Abstract Semi-transparent solar cells can be used for spectral beam splitting (SBS) in which short-wavelength photons are converted to electricity and long-wavelength photons are transmitted to thermal absorbers. However, these thermal absorbers can only produce low-grade thermal energy because the semi-transparent solar cell cannot concentrate long-wavelength photons. In this study, based on the idea of regulating the radiation field to match the energy conversion on-demand, the strategy to use a single piece of photovoltaic (PV) to regulate the photon capture of the full solar spectrum for realizing the co-generation of electricity and high-grade thermal energy is proposed. A semi-transparent solar cell with a serrated groove structure at the bottom is designed and fabricated.
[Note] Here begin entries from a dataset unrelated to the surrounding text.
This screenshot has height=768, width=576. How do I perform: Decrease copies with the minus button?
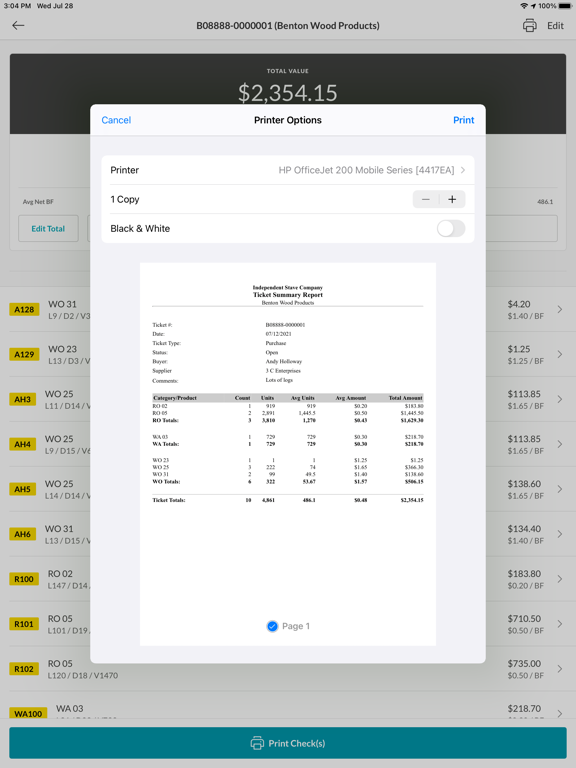(x=426, y=199)
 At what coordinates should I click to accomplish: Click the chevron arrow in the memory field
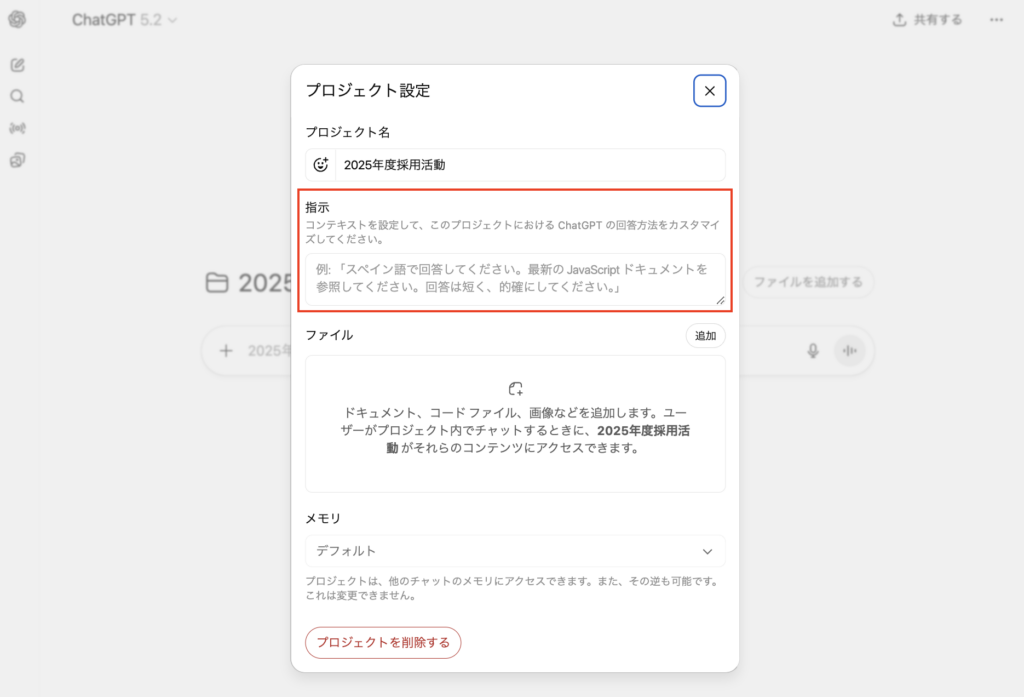pos(707,551)
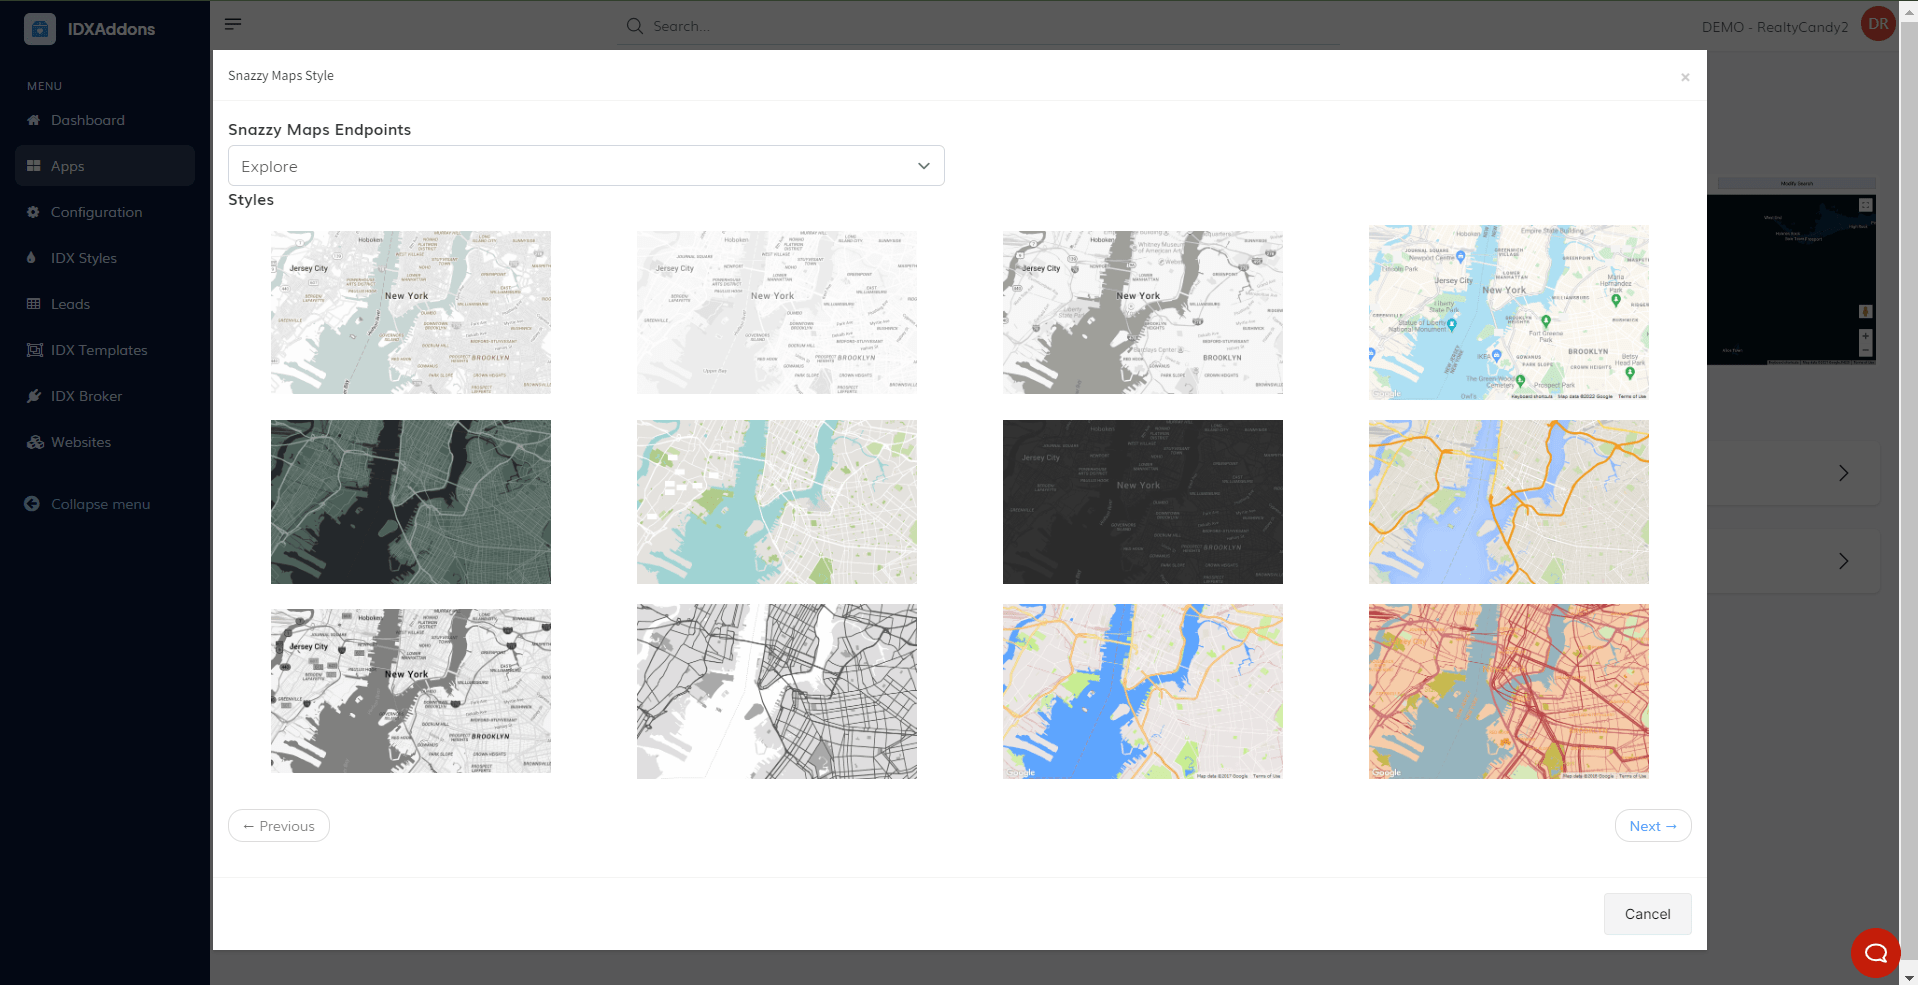Click the Dashboard home icon
The image size is (1918, 985).
pos(33,120)
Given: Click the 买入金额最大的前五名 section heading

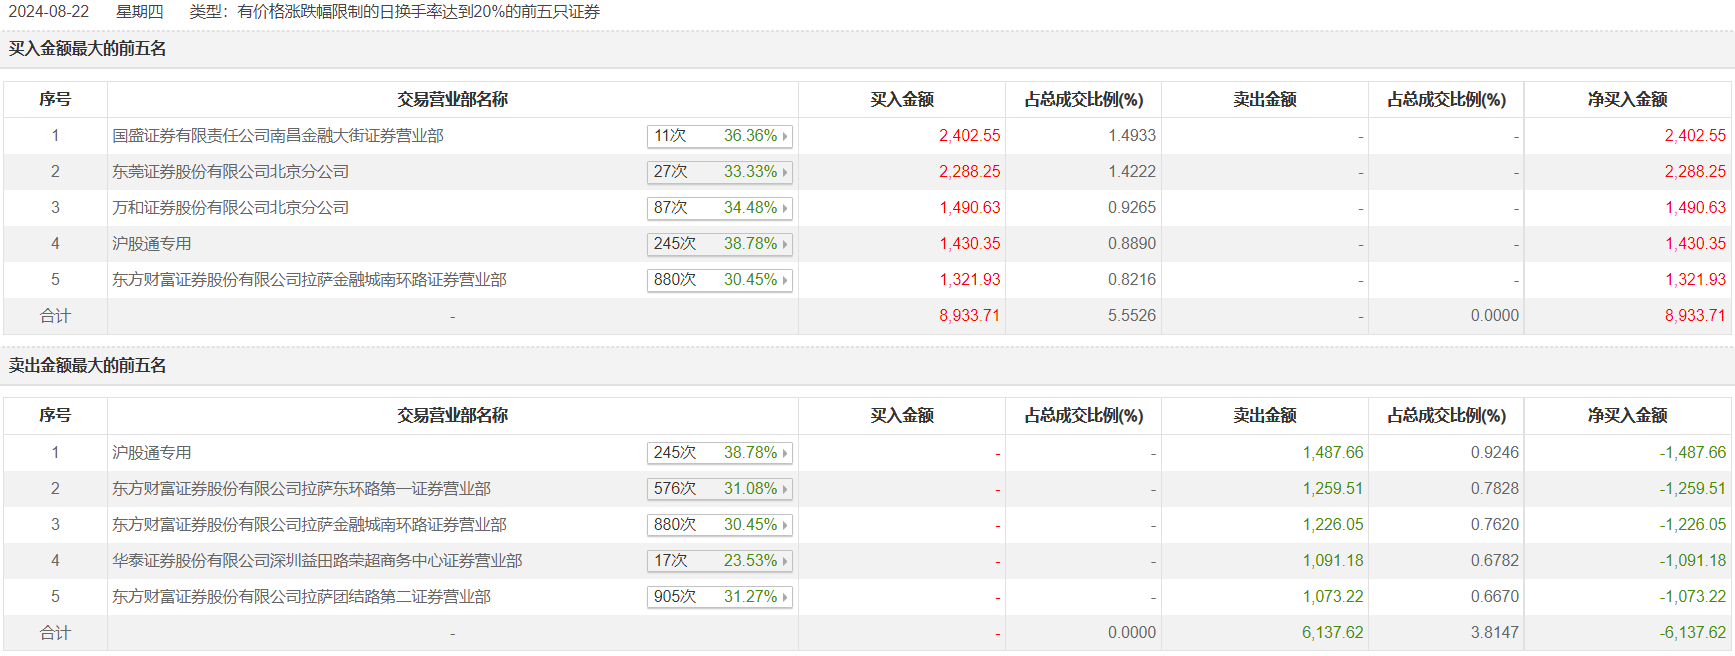Looking at the screenshot, I should [x=88, y=49].
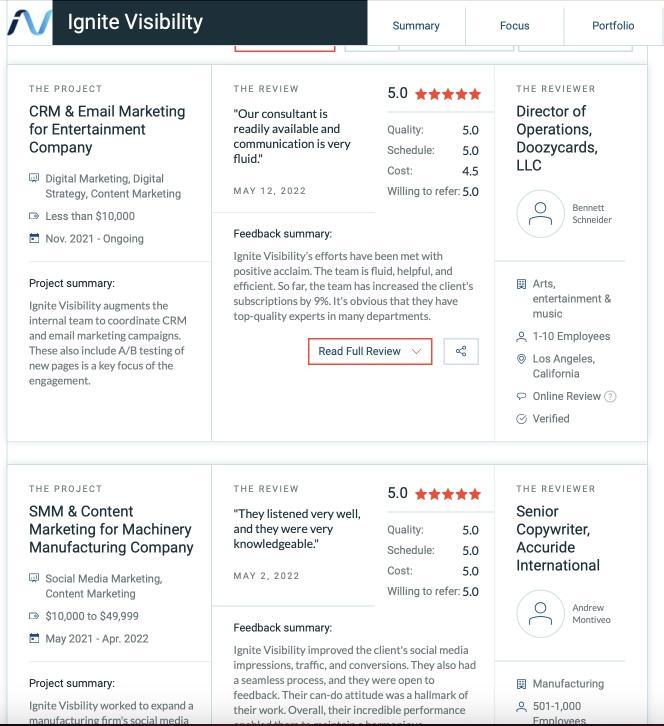
Task: Click the building icon next to Manufacturing
Action: click(521, 684)
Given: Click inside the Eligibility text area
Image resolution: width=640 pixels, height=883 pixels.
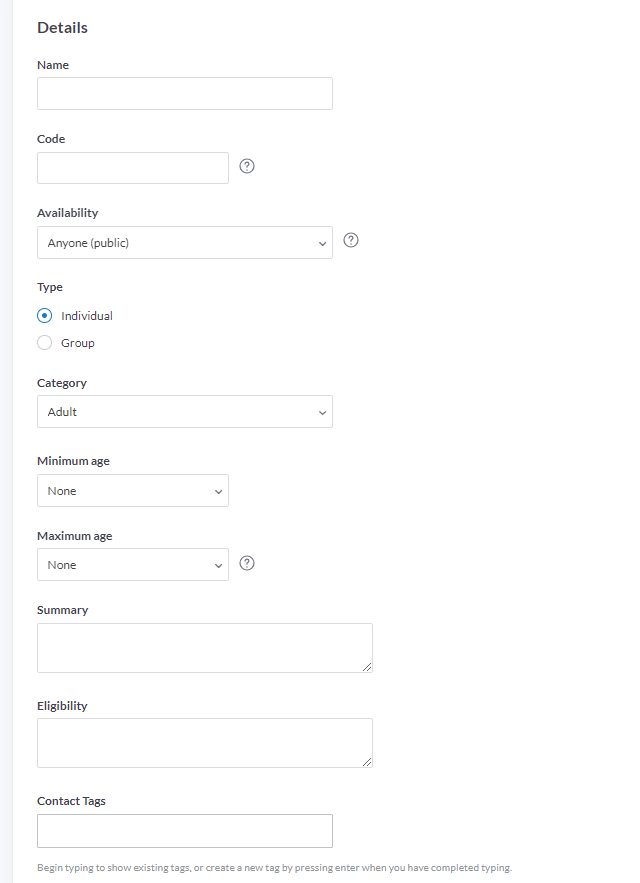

The cell can convert 400–800 nm wavelength photons to electricity, and focus 800–2500 nm wavelength photons to a small spot to produce high-temperature thermal energy. A novel α-Si thin-film semi-transparent solar cell-based SBS hybrid photovoltaic/concentrated solar thermal system is established. The feasibility of the system is validated through indoor and outdoor experiments. The utilization efficiency of the full-spectrum solar energy can reach 77%. The high average concentrated irradiance of up to 4.31 KW/m2 transmitted through the semi-transparent solar cells is sufficient for high-temperature thermal utilization.